12) Lateral Cable Crossovers
Watch Practical Video > https://www.youtube.com/watch?v=rdmFpWCzImU
The cable crossover machine is excellent for working both sides of the body at the same time, in this case, performing dual lateral raises.
- Stand inside a cable crossover station, with D-shaped handles affixed to low pulleys.
- Cross cables in front of you as you simultaneously perform lateral raises.
- Slowly return to start position
- Perform 10-15 reps and 1-3 working sets.
13) Incline Cable Lateral Raises
Watch Practical Video > https://www.youtube.com/watch?v=Cr7VaOh0Yks
This exercise is an absolute beast, simply because it targets the two primary heads you should be spending most of your time on, the rear and lateral delts.
- Set an incline bench to about a 30-degree angle and select a lightweight on the cable pulley (low attachment), between a crossover machine.
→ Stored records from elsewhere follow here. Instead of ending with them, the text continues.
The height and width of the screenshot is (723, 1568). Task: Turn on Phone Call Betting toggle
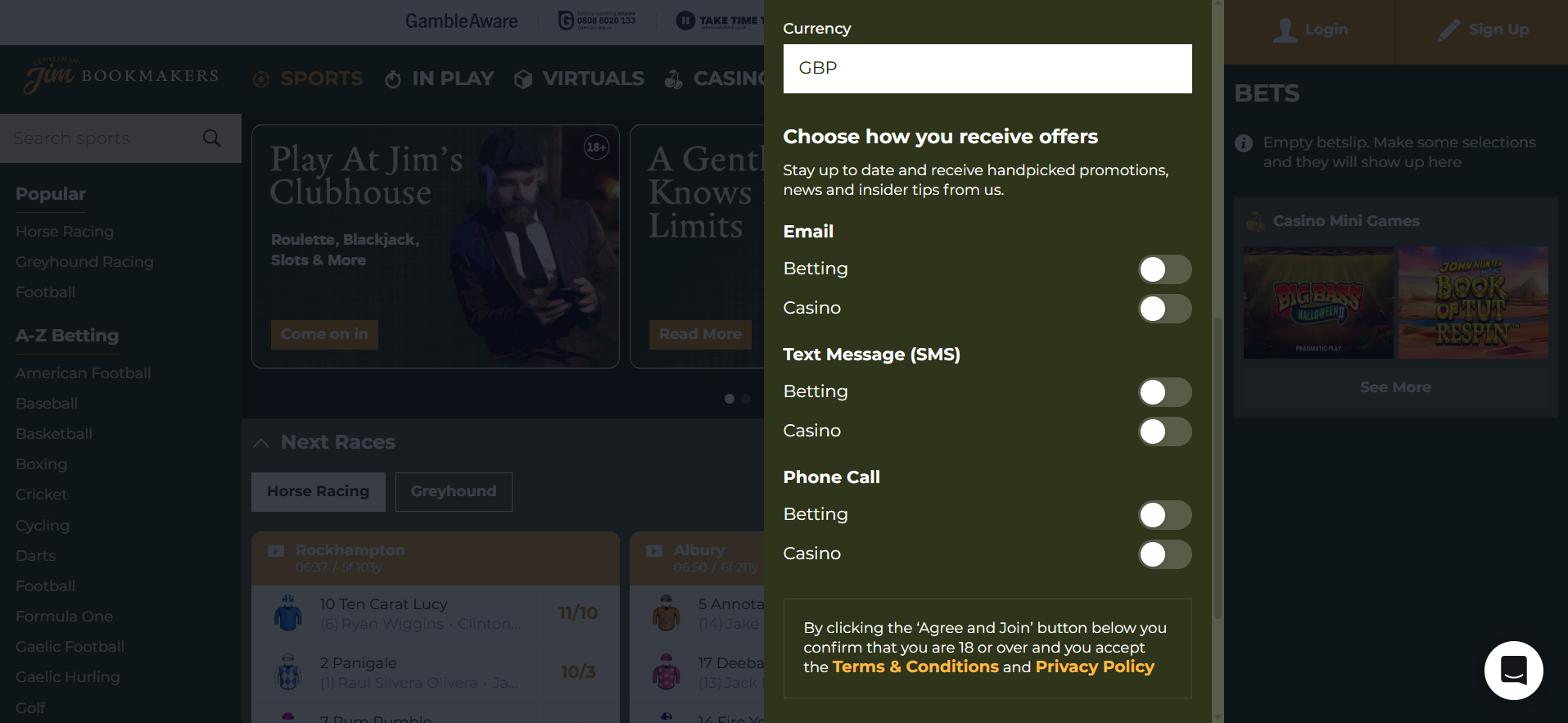click(x=1165, y=515)
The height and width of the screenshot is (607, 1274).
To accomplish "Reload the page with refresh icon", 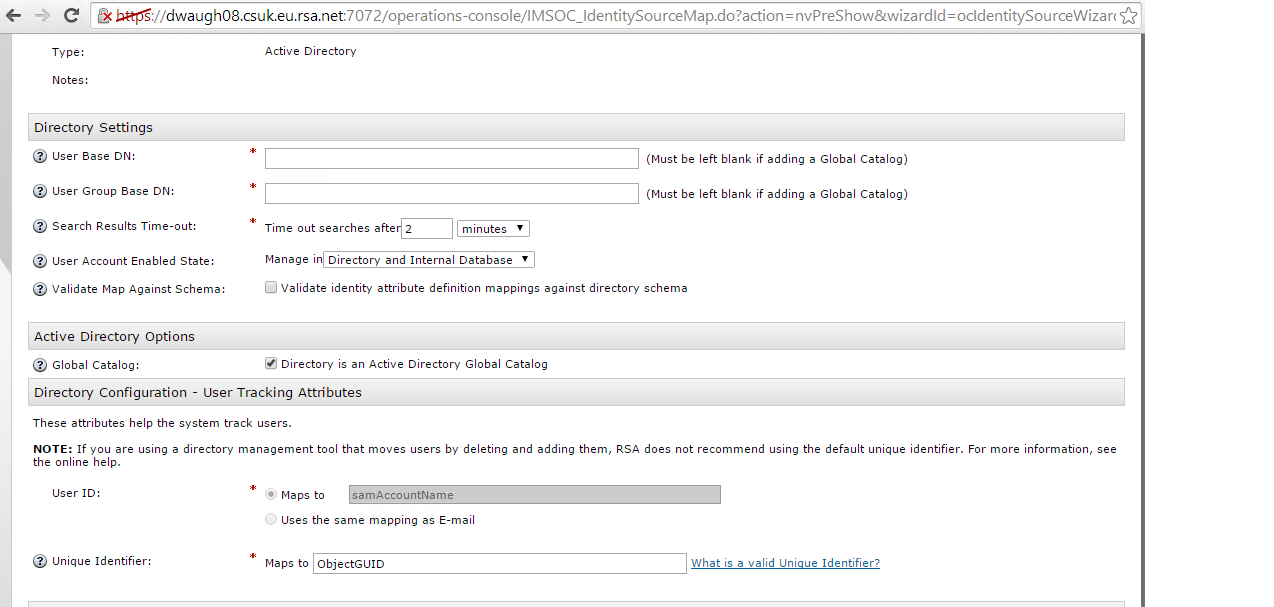I will [72, 15].
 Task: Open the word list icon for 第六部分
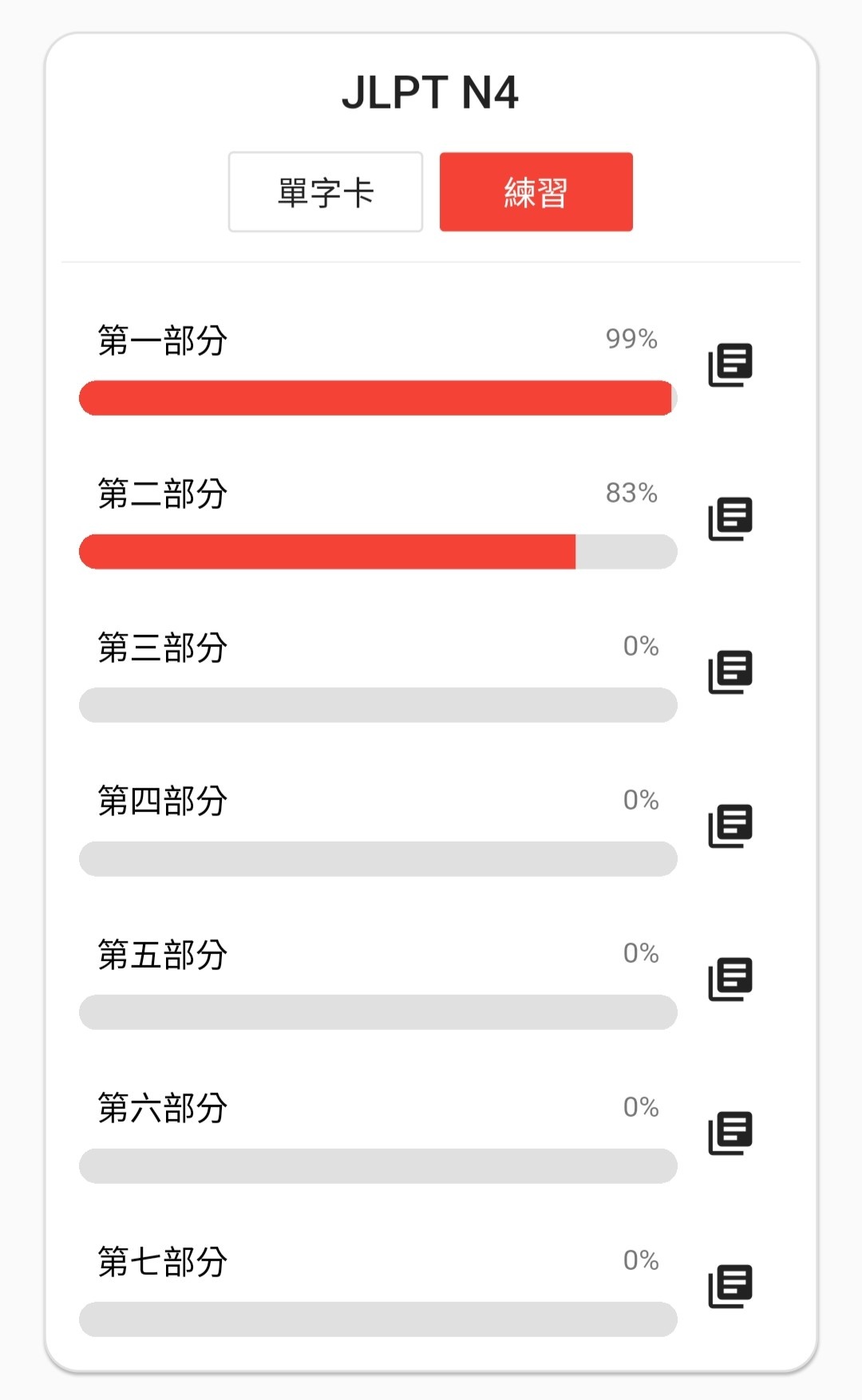coord(730,1133)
- Adjust the seat so that your chest can rest on the bench while your feet are on the ground
- Grab the D-attachments in each arm, and lift your arms to about shoulder height while minimizing the bend in your elbows.
- Perform 10-12 reps and 2-3 working sets.
Putting Together Cable Shoulder Workouts
It is important to keep in mind that the deltoids, and shoulders as a whole aren’t a large group of muscles.
As such, it is important that you keep the limited volume in mind.
This is especially true when it comes to anterior deltoid work, which as you might have noticed, is fairly limited from the list of exercises we included.
A much more balanced shoulder workout program for developing well-rounded and defined delts focuses heavily on the middle delts, posterior delts, and then front delts- in that order.
This way, none of the three heads are neglected.
Work up to 6 sets for the laterals, 3-4 sets for posterior delts, and 3-4 sets for the anterior.
In practice, many athletes do the opposite- 9-12 for anterior delts and the rest in diminishing fashion.
The rotator cuff muscles only require one working set or so per side, so keep that in mind.
And last, but certainly not least; you do not need to have an exclusively cable-based workout. Barbells and dumbbells (free weights) are still considered the gold standard for building a well-developed body, but adding cables to the mix can definitely help you get the 3-dimensional boulder shoulders you have been looking for all these years!